The two literary heavyweights shared a love for the sport

Click to follow
The Independent Online

As hostilities intensify between England and Australia for control of the Ashes, an altogether different cricketing clash is set to take place over the Irish Sea.

Pitting two of the 20th century’s greatest playwrights against each other, an international Beckett festival is to stage the first ever honorary cricket match between teams representing Harold Pinter and Samuel Beckett.

The two literary heavy-weights became close friends, sharing a mutual love of the sport. Beckett, who wrote Waiting for Godot and Happy Days, is the only Nobel literature laureate to have made it into cricketing almanack  Wisden – regarded as the sport’s bible – for playing in a first class match.

England1.jpg
England celebrate winning the First Ashes Test

Pinter, whose acclaimed work includes The Birthday Party, Old Times and The Homecoming, talked of cricket being the “greatest thing that God created on earth”, adding that it was “certainly greater than sex”. In November, curators at the British Library were only able to date an archive of his letters with copies of  Wisden, because the references he had made to cricket matches were so detailed.

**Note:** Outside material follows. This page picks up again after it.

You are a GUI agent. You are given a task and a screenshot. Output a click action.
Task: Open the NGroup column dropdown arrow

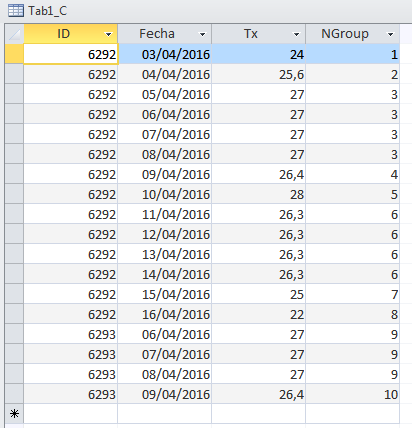pyautogui.click(x=390, y=34)
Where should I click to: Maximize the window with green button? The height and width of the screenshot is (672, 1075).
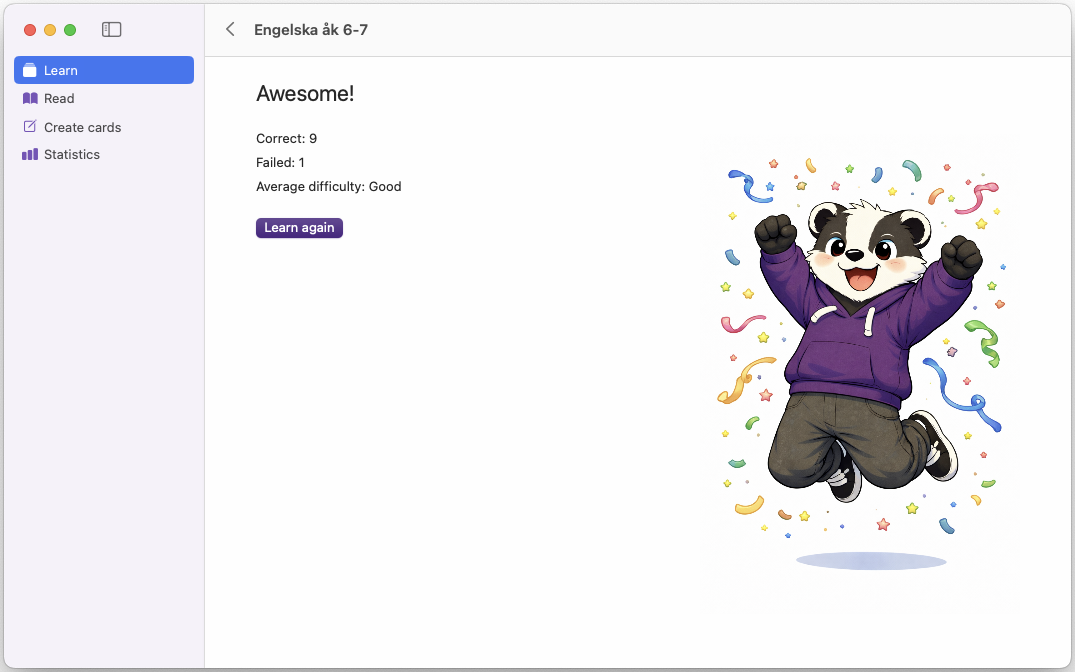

The Happy Days Enniskillen International Beckett Festival starts next week and includes performances of the playwright’s work and talks about his life and collaborators. One of this year’s showpiece events is the cricket match between the Beckett XI, representing Ireland, against the Pinter XI representing England at Kesh Cricket Club. The festival is in its fourth year, and the organisers hope that the match could become an annual fixture.

Liam Browne, deputy artistic director of the festival, said: “This cricket match is to reflect Beckett’s own interest in the sport and the place it had in his life. We wanted to connect it with Pinter as they both shared this great love and were good friends.”

Playwrights from Tom Stoppard and Terence Rattigan to Alan Ayckbourn and David Hare have been drawn to the summer game but Beckett and Pinter were perhaps the greatest writers known for their love for leather on willow. Lawrence Booth, editor of Wisden, said: “Playwrights are probably drawn to cricket as there is a lot of time to think about things.  The sheer length of it allows subplots to develop.” 

Representing Pinter in the forthcoming match is the Gaieties Cricket Club. The playwright made his debut for the club in the 1960s, and went on to be captain and then chairman until his death in 2008.

Other literary fans

Tom Stoppard Cricket is central to his play The Real Thing including the famous “cricket bat” speech.

Alan Ayckbourn Intimate Exchanges is a series of stories, including A Cricket Match, where someone gets a bloody nose over an LBW decision.

Terence Rattigan The Winslow Boy playwright was a keen follower and played in Harrow’s first XI.

Richard Bean The author of One Man Two Guvnors played cricket for three decades and wrote The English Game in 2008 about an amateur London cricket team.